- Born: Hermann Schönbächler July 14, 1966 (age 59) Biel/Bienne, Bern, Switzerland
- Occupation: Forester
- Known for: Five times world champion in Stihl Timbersports Series, television celebrity in Swiss TV

= Hermann Schonbachler =

Ranger in Swiss

Hermann Schonbachler (born July 14, 1966) is a Swiss Canadian former sport wood feller, who was a five time world champion in the Stihl Timbersports Series (2005 to 2010), businessman and television celebrity. He gained national attention on Swiss TV in the series 'Up and away', which portrays Swiss emigrant families.

== Early life and education ==
Hermann Schonbachler was born and raised in Biel/Bienne, Switzerland. He has a brother. Schonbachler studied Forest management and became a diplomed forester in Switzerland.

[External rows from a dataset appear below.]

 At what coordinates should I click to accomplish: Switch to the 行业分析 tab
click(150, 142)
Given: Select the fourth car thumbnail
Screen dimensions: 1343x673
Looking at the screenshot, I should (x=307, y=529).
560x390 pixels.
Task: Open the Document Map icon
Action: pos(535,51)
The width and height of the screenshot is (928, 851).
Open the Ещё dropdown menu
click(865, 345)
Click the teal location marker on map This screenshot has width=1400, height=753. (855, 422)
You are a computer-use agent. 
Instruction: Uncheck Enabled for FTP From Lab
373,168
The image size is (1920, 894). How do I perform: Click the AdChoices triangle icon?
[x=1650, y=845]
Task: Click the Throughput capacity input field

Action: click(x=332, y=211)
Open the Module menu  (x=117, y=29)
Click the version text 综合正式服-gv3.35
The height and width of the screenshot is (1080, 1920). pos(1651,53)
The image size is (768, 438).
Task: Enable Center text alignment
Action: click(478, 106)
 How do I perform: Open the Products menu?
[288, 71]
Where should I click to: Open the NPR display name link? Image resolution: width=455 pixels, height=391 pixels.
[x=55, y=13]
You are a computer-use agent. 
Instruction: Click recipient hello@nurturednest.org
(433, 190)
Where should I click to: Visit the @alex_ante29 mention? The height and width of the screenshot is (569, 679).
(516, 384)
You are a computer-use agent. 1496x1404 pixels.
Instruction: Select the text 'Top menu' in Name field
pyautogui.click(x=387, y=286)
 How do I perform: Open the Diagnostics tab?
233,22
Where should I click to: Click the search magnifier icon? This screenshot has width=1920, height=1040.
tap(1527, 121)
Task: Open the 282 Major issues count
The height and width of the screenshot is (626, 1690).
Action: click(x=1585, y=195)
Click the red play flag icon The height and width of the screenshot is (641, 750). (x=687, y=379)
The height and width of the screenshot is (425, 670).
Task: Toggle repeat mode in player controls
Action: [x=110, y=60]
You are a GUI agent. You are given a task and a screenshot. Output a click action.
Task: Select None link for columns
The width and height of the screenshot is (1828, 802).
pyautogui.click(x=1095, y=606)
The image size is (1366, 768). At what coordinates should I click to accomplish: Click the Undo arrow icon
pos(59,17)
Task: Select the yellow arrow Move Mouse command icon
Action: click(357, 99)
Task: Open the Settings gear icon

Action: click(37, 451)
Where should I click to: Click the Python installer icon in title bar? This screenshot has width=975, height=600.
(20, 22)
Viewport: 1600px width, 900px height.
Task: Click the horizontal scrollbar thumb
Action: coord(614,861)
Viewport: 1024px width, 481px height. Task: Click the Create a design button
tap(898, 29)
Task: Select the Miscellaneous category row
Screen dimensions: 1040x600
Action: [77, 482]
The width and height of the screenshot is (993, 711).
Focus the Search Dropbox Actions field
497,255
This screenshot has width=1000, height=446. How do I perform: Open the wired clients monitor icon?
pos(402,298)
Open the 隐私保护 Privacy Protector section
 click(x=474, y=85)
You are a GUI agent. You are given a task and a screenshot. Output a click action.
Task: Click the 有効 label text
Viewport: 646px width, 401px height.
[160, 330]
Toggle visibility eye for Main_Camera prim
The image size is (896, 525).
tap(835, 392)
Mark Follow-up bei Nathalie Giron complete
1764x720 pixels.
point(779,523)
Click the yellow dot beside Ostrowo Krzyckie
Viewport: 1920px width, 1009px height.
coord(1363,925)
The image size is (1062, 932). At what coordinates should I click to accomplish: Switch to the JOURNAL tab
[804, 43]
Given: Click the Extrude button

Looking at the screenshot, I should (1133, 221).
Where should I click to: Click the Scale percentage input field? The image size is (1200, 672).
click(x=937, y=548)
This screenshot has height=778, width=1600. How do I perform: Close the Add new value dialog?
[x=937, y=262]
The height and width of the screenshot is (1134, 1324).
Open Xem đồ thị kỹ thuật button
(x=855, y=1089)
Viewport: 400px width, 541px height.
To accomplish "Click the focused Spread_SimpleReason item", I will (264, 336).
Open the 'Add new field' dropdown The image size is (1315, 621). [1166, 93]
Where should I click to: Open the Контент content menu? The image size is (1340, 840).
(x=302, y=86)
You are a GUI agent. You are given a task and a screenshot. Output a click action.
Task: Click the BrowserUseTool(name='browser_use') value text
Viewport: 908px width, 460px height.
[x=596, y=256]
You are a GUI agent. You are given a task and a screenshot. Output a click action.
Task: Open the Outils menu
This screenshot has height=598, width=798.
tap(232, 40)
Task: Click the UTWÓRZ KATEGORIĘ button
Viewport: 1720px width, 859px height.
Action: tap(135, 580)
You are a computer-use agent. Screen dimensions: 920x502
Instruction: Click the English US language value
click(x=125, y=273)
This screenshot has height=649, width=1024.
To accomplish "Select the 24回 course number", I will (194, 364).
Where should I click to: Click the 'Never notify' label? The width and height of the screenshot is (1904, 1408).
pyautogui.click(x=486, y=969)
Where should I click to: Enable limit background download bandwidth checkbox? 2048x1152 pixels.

Until 2010, he operated his own woodworking company there, where he was also active in Christmas tree sales and other forestry related work.

== Career ==
Between 2005 and 2010, he was a five time world champion participating in the Stihl Timbersports Series. In 2013, he officially resigned from participating in those championships. In 2007 and 2008, he was European vice champion and 2006 and 2007 European champion with his Swiss team. At the world championship in Oberstdorf, Germany he was third best. In 2013, he officially resigned from practicing the sport, at the 11. world championships in Brienz, Switzerland.

In 2011, Schonbachler became a TV-celebrity and national treasure, by participating in the Swiss TV produced series 'Up and away', which focused on documenting Swiss emigrants abroad. He was hired to work in Forestry in British Columbia, initially on a work visa and later on permanent residence which eventually led to citizenship. 'Up and away' was awarded with the Swiss Television Prize in 2012. During these series, Schonbachler and his family became nationally known and awarded cult status by his humble means of life. An outburst of Schonbachler with his youngest son Richard "Richi" Schonbachler, became a hit on YouTube. In November 2012, the authors Beat Kuhn, W. Gassmann and Schonbachler's wife Christine, published the book "Ziemlich wild - die Geschichte der Familie Schönbächler" (en. Fairly wild - the history of the Schonbachler family". The first edition was sold out after two months and had to be reprinted. In 2013, the book was awarded first prize in the non-fiction category of the Swiss Book Trade's bestseller list.

== Personal life ==
Schonbachler is married to Christine and has three children.

They reside on 50 wooded acres in British Columbia. Schonbachler is a Swiss-Canadian dual citizen.